__Given text__:
Avoid Things That Can Worsen Your Asthma
A number of things (sometimes called asthma triggers) can often set off or worsen asthma symptoms. Asthma patients should avoid these triggers as far as possible.
Several health conditions can make asthma more difficult to manage. These conditions include runny nose, sinus infections, reflux disease, psychological stress, and sleep apnea. These conditions also need to be treated along side of asthma.
Medicines
Asthma is treated with two types of medicines: long-term control and quick-relief medicines. Long-term control medicines help reduce airway inflammation and prevent asthma symptoms. Quick-relief, or "rescue," medicines relieve asthma symptoms that may flare up.
Initial asthma treatment will depend on how severe the disease is. Follow-up asthma treatment will depend on how well asthma action plan is working to control ones symptoms and prevent patient from having asthma attacks. The level of asthma control can vary over time and with changes in home, school, or work environments that alter how often patient is exposed to the factors that can make asthma worse. Medicines are prescribed in a stepwise approach. Asthma medicines can be taken by mouth or by inhaled form. An inhaler allows the medicine to go right to the lungs. Medication by inhaler devices act fast, less medication is required hence side effect are less.

__Listed records__:
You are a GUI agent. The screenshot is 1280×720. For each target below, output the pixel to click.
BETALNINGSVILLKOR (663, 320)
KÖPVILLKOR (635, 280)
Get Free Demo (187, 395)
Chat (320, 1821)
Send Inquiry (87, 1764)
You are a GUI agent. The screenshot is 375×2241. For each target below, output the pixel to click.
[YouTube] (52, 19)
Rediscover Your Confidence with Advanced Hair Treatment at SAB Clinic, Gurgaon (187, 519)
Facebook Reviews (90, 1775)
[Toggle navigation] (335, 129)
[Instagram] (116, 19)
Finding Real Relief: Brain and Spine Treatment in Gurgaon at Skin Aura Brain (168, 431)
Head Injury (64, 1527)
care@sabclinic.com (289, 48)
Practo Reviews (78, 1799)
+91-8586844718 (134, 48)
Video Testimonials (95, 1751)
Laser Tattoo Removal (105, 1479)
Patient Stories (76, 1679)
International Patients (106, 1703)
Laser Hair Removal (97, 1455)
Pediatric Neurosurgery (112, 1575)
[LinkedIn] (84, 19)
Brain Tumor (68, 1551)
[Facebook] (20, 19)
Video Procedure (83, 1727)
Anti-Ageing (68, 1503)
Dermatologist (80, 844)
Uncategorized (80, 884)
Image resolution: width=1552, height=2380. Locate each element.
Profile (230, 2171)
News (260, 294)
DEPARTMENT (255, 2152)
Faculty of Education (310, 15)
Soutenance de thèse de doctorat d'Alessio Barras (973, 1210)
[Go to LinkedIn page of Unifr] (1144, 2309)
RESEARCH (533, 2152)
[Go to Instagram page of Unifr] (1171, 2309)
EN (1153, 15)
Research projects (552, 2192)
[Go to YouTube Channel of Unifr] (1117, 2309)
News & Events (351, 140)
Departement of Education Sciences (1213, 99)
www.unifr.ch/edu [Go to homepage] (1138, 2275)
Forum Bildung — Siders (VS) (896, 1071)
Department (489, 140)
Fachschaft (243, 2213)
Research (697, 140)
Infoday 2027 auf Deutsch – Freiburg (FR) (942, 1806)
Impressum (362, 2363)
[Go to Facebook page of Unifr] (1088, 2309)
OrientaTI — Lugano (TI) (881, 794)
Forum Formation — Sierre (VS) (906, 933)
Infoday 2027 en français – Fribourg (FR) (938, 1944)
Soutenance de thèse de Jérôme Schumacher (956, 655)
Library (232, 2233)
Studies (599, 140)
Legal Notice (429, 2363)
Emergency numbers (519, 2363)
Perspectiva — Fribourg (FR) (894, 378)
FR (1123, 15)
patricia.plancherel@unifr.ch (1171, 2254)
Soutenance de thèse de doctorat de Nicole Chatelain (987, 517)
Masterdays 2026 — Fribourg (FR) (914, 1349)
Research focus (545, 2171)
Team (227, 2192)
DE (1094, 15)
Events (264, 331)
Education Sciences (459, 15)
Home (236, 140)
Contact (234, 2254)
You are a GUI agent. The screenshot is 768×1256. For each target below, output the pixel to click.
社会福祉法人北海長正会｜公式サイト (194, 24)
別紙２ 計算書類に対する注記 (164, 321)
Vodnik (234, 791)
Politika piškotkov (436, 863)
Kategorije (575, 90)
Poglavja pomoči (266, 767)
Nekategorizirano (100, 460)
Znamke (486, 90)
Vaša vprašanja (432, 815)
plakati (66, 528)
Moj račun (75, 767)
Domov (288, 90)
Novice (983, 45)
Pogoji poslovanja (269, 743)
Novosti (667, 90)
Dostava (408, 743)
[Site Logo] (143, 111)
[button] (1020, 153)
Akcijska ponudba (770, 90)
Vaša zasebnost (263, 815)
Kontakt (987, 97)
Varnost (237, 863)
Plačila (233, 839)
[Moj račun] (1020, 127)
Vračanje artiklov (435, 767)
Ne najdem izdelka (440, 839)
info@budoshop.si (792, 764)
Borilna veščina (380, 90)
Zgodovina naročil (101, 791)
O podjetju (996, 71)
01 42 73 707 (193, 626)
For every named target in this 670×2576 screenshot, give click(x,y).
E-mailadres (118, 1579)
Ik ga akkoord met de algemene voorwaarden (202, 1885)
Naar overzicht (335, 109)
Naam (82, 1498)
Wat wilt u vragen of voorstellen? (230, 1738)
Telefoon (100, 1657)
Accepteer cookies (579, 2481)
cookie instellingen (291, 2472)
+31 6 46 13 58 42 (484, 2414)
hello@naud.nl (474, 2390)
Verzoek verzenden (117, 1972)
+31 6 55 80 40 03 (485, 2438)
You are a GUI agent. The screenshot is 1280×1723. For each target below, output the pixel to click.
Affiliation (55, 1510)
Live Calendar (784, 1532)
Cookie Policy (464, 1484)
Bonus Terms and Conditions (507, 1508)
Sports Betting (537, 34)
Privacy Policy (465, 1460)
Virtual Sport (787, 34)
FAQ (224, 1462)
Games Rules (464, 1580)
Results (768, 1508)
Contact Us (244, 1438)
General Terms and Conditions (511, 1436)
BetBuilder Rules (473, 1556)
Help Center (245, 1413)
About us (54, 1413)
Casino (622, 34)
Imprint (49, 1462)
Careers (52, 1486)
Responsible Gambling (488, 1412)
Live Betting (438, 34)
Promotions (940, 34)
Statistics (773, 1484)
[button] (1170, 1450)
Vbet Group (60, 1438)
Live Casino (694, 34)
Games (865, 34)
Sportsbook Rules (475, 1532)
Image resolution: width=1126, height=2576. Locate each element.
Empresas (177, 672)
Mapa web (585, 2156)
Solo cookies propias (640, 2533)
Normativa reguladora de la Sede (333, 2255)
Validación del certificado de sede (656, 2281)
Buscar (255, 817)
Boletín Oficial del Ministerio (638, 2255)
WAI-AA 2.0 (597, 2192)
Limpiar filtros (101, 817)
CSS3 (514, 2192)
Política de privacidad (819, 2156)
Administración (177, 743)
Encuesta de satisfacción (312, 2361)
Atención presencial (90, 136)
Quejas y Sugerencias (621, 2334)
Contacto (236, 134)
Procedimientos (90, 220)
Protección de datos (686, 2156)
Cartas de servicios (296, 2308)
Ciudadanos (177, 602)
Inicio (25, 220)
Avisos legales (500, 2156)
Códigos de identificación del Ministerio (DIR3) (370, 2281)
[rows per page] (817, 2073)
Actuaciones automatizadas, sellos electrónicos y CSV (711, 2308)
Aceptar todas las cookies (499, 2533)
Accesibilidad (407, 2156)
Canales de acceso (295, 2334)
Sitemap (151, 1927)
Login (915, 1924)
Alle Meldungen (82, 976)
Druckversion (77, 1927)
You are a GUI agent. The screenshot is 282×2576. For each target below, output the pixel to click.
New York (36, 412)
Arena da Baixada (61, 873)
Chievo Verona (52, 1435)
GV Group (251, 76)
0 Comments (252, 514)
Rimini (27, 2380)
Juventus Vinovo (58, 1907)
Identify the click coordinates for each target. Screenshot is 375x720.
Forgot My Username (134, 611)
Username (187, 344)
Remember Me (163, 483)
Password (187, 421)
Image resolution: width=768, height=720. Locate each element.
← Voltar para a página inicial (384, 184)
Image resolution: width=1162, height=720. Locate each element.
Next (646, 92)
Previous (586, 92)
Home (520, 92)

__Prompt 1__: Repeat word for word the part of the asthma text starting with "Initial asthma treatment" and going on through "effect are less.".
__Prompt 2__: Write what comes next in the asthma text, picking up after its final sentence.
The items have no connection to the text about asthma.

__Exercise output 1__:
Initial asthma treatment will depend on how severe the disease is. Follow-up asthma treatment will depend on how well asthma action plan is working to control ones symptoms and prevent patient from having asthma attacks. The level of asthma control can vary over time and with changes in home, school, or work environments that alter how often patient is exposed to the factors that can make asthma worse. Medicines are prescribed in a stepwise approach. Asthma medicines can be taken by mouth or by inhaled form. An inhaler allows the medicine to go right to the lungs. Medication by inhaler devices act fast, less medication is required hence side effect are less.

__Exercise output 2__:
Drug delivery devices
Inhalers dispense either a fluid or a powdered mist. It is very important to understand how to take inhalers, because if not taken properly, over 95% of inhaled medication may never reach the lungs. By inhalation small amount of drugs delivered into the lung with no systemic side effect but with desired clinical response. Different types of inhaler devices like metered dose inhaler (MDI), dry powder inhaler (DPI), nebulizer etc. are available.
Basic steps of taking inhaler are:
1.Remove the cap and hold the inhaler upright.
2.Shake the canister.
3.Tilt head back and breathe out.
4.Put the inhaler in mouth. Or, if patient is using a spacer, put the end of it in mouth and seal your lips around it. (A spacer is a tube that attach to your inhaler. It makes using an inhaler easier.)
5.Press down on the inhaler to release the medicine as patient slowly breathe in for 3 to 5 seconds. (If patient use inhaled dry powder capsules, close mouth tightly around the mouthpiece of the inhaler and inhale rapidly.)
6.Hold breath for 10 seconds so as to allow the medicine to get into lungs.
7.Repeat as many times as doctor suggests. Wait 1 minute between puffs.
Long-Term Control Medicines
Long term control medicines reduces airway inflammation and most asthma patients are required to take long-term control medicines daily to help prevent symptoms.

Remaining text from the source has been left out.